De 1881 à 1889, Maupassant se rend au Maghreb et envoie des articles au journal le Gaulois. D'une plume généreuse, il décrit les villes, les paysages, le désert, la culture et les mœurs, en particulier celles des femmes Ouled-Naïl. D'un ton également incisif, il critique la veulerie de ses confrères, l'inculture et l'iniquité de l'administration française. «Au fond, on m'en a surtout voulu, je crois, de la sympathie que l'Arabe m'a inspirée à première vue, et de l'indignation qui m'a saisi en découvrant quels sont les procédés de civilisation qu'on emploie envers lui.» Vibrant témoignage. F.Rl

Essais

Carla Hustak, Natacha Myers Le ravissement de Darwin. Le langage des plantes

De nombreux signes montrent qu'après la vague d'études philosophiques, éthologiques, politiques même, sur les animaux, viendrait le tour du végétal. Partant de Darwin et de son intérêt (méconnu) pour la fécondation des orchidées par des insectes, Carla Hustak, spécialiste de technosciences (Université de Toronto) et Natacha Myers, anthropologue (Université de York, Canada), proposent dans cet essai vif et prenant, les linéaments d'une «théorie de l'involution» (initiée par la microbiologiste américaine Lynn Margulis), qui ne prendrait évidemment pas à rebours la théorie de l'évolution mais montrerait que celle-ci, loin d'être une concaténation d'événements biologiques marquée par la sélection et la «concurrence», fonctionne, si on peut dire, «en concert», ou «à la collaboration». De même que l'orchidée ne peut subsister «seule», de même aucune espèce, humaine, végétale, animale, ne peut perdurer sans les autres, car elle se trouve prise, comme disait Darwin lui-même, dans un «inextricable réseau d'affinités». Ce sont de telles «relations interspécifiques» que décrivent Hustak et Myers, en s'appuyant sur les exemples les plus concrets (et surprenants). R.M.

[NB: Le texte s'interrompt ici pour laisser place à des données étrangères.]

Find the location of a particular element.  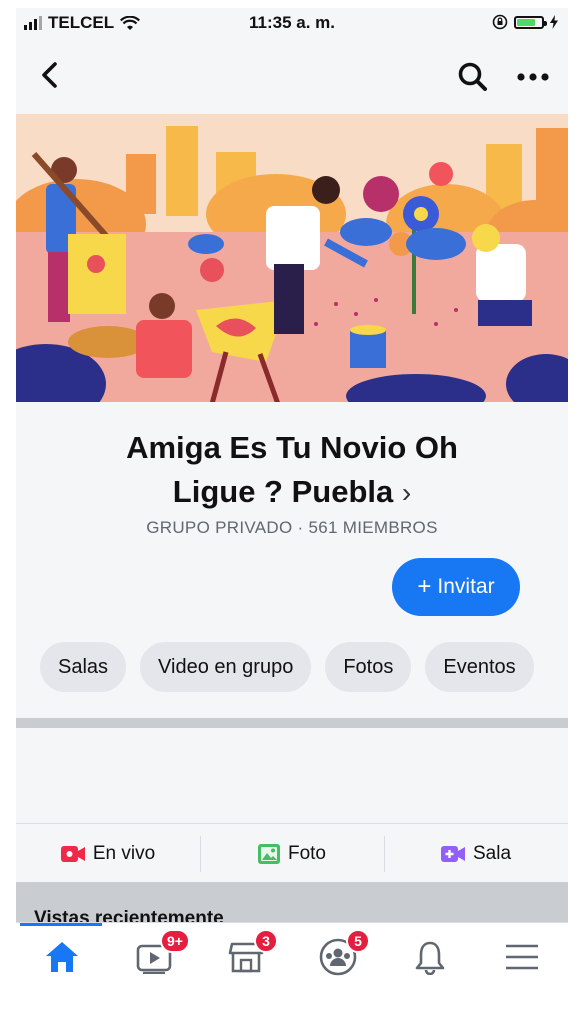

room-label: Sala is located at coordinates (492, 854).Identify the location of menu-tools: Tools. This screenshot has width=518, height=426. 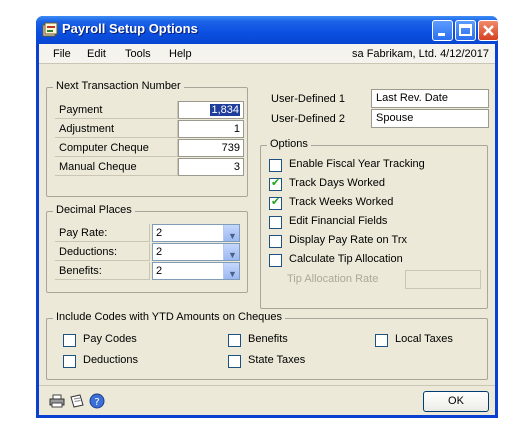
(138, 54).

Nicolas Martin-Breteau Corps politiques Le sport dans les luttes des Noirs américains pour l'égalité depuis la fin du XIXe siècle

Les recherches en sciences sociales et historiques permettent bien souvent de comprendre «ce qui se passe» dans l’actualité, en focalisant le regard sur le passé et en soulignant la récurrence des phénomènes - ce que Giambattista Vico, dans sa vision non rectiligne de l’histoire nommait «ricorsi». Historien des Etats-Unis, maître de conférences à l’université de Lille, Nicolas Martin-Breteau revient ici sur les violences racistes exercées contre la communauté afro-américaine à la fin du XIXe siècle, qui, comme cela pourrait être le cas aujourd’hui avec le développement du suprématisme blanc et la persistance des exactions policières contre les Noirs, pourrait détruire les «avancées historiques» obtenues, depuis l’abolition de l’esclavage par les combats pour les droits civils. Puisque «le corps est la cible première de l’oppression raciale», l’auteur s’appuyant sur un impressionnant travail d’archive, analyse la manière dont les Noirs américains se sont «servis» du corps, de l’éducation physique et du sport, pour «renforcer la fierté raciale à l’intérieur de la communauté» et «détromper les préjugés raciaux à l’extérieur» - jusqu’à faire de l’activité sportive en tant que «fair-play», un outil de lutte contre toute forme de racisme, et de «promotion de la démocratie», avant de connaître un «déclin» dans la deuxième moitié du XXe siècle. R.M.